=== Begin Enclosure ===

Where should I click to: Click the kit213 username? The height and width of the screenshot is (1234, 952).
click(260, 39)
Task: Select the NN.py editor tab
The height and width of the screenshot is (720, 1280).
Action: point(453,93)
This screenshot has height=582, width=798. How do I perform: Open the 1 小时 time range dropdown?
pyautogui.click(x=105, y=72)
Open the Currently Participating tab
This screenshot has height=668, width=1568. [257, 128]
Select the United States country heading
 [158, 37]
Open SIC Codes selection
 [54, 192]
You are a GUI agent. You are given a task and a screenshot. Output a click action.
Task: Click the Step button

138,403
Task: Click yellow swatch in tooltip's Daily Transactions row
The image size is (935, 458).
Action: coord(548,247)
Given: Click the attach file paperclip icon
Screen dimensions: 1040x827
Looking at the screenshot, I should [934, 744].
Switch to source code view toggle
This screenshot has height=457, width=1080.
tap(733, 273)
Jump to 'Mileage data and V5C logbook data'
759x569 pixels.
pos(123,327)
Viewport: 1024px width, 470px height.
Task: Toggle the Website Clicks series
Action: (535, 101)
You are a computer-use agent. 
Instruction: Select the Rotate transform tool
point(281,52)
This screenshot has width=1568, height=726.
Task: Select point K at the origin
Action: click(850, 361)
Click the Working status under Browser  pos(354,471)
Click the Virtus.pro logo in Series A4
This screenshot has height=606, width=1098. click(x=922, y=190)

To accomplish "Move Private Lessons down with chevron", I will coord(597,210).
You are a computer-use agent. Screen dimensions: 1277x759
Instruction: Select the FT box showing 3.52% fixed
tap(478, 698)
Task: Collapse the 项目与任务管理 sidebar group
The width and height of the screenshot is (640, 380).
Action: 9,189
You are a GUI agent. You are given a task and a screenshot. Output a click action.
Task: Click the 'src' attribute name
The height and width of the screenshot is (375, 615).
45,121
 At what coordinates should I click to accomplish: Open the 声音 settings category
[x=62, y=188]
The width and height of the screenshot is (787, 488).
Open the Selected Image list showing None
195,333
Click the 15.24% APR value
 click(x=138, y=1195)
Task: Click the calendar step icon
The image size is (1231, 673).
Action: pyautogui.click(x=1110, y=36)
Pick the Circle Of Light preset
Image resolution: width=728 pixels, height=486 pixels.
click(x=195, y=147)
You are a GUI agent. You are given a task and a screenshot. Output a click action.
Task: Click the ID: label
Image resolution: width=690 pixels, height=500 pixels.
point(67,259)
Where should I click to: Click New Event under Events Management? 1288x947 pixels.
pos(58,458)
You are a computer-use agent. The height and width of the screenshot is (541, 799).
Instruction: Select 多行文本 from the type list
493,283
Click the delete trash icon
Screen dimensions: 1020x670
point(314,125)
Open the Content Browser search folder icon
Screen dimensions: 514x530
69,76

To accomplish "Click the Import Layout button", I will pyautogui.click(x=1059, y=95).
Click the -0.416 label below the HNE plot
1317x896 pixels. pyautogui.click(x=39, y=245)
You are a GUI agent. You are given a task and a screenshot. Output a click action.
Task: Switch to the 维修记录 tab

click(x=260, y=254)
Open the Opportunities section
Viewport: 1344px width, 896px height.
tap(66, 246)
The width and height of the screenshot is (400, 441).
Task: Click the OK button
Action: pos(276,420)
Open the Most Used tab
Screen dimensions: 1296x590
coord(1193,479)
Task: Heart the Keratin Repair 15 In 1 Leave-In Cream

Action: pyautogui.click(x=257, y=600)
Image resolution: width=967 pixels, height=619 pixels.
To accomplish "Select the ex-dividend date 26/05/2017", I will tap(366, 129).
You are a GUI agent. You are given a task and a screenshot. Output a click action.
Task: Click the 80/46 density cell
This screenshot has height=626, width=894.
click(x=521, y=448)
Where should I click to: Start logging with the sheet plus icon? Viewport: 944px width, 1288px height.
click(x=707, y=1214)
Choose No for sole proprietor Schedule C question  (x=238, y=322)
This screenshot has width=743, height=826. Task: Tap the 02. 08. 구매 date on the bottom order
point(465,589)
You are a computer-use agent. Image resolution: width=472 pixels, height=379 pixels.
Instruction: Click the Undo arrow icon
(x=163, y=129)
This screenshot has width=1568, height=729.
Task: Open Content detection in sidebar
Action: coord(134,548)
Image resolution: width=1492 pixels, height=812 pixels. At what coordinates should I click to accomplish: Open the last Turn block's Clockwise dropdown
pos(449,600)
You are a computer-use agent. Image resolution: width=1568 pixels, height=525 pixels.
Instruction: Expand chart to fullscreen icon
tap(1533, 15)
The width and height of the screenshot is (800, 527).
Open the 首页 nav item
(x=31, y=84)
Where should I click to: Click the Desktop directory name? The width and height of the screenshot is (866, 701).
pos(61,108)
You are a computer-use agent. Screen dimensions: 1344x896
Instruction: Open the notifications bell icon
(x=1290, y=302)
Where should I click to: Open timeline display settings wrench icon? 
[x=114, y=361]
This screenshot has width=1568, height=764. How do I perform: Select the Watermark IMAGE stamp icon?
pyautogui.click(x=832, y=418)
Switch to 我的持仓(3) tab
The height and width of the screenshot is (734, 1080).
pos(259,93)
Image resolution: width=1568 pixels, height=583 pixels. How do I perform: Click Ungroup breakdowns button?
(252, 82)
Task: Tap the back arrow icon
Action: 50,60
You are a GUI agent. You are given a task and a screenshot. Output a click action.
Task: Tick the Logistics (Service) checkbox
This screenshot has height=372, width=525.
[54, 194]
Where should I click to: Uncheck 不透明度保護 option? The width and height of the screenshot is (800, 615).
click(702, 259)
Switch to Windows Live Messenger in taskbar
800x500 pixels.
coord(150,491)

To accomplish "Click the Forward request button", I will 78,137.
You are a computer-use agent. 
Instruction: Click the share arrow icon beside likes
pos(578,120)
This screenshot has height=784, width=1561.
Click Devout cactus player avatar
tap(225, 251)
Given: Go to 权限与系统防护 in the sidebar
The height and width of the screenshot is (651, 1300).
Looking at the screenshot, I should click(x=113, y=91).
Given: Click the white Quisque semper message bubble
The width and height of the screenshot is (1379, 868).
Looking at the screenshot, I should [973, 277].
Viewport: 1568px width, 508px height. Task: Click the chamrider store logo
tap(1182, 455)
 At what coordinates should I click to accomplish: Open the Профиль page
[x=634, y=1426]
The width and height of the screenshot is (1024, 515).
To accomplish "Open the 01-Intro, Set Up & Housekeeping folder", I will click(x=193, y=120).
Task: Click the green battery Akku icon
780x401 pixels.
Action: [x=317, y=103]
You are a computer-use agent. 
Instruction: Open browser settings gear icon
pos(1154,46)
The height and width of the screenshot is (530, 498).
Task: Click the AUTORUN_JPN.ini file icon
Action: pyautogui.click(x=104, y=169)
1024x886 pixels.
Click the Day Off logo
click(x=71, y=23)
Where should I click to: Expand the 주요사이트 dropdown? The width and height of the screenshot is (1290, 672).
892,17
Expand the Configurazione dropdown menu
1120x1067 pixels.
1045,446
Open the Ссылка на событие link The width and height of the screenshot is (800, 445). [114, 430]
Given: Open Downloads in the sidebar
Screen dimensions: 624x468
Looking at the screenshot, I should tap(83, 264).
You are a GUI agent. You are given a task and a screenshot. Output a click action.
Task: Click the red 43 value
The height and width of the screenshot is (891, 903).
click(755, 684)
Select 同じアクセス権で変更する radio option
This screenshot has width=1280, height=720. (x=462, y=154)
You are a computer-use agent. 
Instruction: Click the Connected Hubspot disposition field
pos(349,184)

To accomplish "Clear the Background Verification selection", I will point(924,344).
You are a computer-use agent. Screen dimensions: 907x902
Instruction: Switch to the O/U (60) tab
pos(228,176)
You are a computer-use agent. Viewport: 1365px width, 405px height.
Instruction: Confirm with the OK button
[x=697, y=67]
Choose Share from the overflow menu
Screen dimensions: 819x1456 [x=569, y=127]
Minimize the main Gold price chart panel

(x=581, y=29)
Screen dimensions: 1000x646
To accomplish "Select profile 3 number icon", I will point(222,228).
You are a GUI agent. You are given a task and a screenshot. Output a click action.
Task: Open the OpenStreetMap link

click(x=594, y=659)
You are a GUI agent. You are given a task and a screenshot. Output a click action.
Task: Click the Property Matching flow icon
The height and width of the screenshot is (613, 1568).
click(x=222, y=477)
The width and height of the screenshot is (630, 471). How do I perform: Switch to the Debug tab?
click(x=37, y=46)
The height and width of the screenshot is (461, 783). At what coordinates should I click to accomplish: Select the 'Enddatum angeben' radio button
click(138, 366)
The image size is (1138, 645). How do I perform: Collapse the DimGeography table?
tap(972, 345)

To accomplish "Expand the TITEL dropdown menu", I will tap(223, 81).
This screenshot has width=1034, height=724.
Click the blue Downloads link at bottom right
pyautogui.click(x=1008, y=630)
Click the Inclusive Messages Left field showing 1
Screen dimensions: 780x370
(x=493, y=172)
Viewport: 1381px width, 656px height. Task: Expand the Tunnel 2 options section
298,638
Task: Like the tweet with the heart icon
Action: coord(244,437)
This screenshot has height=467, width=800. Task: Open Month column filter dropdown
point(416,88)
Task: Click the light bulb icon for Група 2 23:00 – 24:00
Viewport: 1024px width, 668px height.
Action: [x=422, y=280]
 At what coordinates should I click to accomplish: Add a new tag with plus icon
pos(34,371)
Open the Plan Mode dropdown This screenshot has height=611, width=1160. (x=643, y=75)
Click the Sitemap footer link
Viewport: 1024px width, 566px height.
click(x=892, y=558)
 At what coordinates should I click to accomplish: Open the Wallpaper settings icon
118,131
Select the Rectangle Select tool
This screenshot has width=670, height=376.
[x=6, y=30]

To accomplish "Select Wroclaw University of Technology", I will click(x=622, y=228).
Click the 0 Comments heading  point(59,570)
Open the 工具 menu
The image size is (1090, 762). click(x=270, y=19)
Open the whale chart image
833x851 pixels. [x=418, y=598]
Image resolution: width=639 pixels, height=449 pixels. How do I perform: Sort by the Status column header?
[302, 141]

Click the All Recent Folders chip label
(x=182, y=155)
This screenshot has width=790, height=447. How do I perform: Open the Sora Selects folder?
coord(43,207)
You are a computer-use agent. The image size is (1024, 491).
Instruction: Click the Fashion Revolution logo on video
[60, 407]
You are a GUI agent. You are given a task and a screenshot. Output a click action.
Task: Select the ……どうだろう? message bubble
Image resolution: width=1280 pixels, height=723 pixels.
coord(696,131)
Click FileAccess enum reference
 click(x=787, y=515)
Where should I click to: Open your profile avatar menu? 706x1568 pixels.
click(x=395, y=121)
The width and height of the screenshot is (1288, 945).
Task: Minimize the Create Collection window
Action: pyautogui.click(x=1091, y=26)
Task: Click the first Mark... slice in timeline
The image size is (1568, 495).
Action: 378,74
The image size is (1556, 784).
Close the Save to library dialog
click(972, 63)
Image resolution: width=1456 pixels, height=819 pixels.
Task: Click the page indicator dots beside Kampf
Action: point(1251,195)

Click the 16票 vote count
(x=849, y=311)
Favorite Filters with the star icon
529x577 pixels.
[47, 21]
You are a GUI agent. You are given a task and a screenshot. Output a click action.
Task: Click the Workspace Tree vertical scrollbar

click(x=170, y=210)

=== End Enclosure ===

WORK TO BE COMPLETED —
Print exactly the lines from the one with "Where should I click to: Open your" through the end of the data, inclusive.

ANSWER SECTION —
Where should I click to: Open your profile avatar menu? 706x1568 pixels.
click(x=395, y=121)
The width and height of the screenshot is (1288, 945).
Task: Minimize the Create Collection window
Action: pyautogui.click(x=1091, y=26)
Task: Click the first Mark... slice in timeline
The image size is (1568, 495).
Action: 378,74
The image size is (1556, 784).
Close the Save to library dialog
click(972, 63)
Image resolution: width=1456 pixels, height=819 pixels.
Task: Click the page indicator dots beside Kampf
Action: point(1251,195)

Click the 16票 vote count
(x=849, y=311)
Favorite Filters with the star icon
529x577 pixels.
[47, 21]
You are a GUI agent. You are given a task and a screenshot. Output a click action.
Task: Click the Workspace Tree vertical scrollbar

click(x=170, y=210)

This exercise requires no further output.